For the better part of a decade, McKinley Dixon has been turning his experiences as a native Southerner sometimes living in Queens and an eager student of literature into vivid reflections on joy, pain, and perseverance. His breakthrough, though, began with 2021’s much-loved For My Mama and Anyone Who Look Like Her and continued with 2023’s Beloved! Paradise! Jazz!?, both instrumentally rich exercises in storytelling wrapped up in the trauma and grief of losing a young friend.

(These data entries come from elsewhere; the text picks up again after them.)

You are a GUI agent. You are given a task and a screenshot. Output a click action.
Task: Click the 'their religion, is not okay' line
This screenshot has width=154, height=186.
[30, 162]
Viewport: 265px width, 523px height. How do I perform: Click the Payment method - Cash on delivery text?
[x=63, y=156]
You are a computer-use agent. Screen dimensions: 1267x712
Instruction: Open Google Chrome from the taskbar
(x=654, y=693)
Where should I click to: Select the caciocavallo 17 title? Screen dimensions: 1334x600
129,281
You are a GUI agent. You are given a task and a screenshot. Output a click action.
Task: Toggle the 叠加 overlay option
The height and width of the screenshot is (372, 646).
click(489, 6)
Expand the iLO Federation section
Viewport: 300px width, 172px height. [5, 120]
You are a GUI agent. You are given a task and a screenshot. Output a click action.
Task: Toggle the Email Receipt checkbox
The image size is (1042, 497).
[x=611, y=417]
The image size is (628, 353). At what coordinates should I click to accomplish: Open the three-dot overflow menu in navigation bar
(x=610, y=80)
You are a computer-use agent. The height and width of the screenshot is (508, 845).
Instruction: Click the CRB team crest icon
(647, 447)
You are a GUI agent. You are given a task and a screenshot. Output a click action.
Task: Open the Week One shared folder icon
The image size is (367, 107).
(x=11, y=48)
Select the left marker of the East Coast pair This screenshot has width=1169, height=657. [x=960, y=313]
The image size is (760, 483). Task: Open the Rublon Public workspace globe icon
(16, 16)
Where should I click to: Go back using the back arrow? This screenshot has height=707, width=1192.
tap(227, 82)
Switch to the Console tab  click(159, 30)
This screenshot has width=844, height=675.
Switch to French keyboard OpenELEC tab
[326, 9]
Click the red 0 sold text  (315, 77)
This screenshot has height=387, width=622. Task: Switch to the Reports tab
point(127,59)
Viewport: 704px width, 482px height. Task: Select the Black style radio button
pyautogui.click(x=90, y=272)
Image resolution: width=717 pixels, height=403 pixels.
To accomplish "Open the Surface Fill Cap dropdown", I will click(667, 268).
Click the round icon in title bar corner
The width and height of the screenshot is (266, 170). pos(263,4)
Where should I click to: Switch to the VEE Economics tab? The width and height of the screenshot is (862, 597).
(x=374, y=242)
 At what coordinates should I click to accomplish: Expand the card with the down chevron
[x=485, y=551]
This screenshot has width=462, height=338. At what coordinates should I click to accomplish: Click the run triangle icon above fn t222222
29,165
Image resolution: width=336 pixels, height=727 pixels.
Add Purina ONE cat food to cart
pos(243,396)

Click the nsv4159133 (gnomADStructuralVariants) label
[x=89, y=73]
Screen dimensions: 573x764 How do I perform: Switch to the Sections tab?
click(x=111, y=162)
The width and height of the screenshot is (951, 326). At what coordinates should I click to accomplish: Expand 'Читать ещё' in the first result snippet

Those albums were emotional expurgations, Dixon dumping his feelings into marathons of literary references where Toni Morrison and Greek mythology shared space with detailed personal reflections.

In many ways, the breathless and ebullient Magic, Alive! continues the work of its predecessors: It is the story of three kids who lose their best friend and wrestle with the subsequent turmoil. The essential twist, though, is that the trio wonder what they can do to bring their pal back or, at the very least, reconvene with him, so that their friendship does not end with mortality. Indeed, the crux of Magic, Alive! is a broad contemplation of what constitutes magic at all. Why can’t it be the guy who simply gets away with something by ducking from authorities, or the slippery way the world starts to feel after a long pull on a joint or a slow drink from a bottle? Can it merely be the belief in something we cannot plainly see just as well as an abiding trust in miracles, spells, and portals for something beyond our own experience?

On Magic, Alive!, Dixon—a son of the ghost-haunted South—says yes to all of it.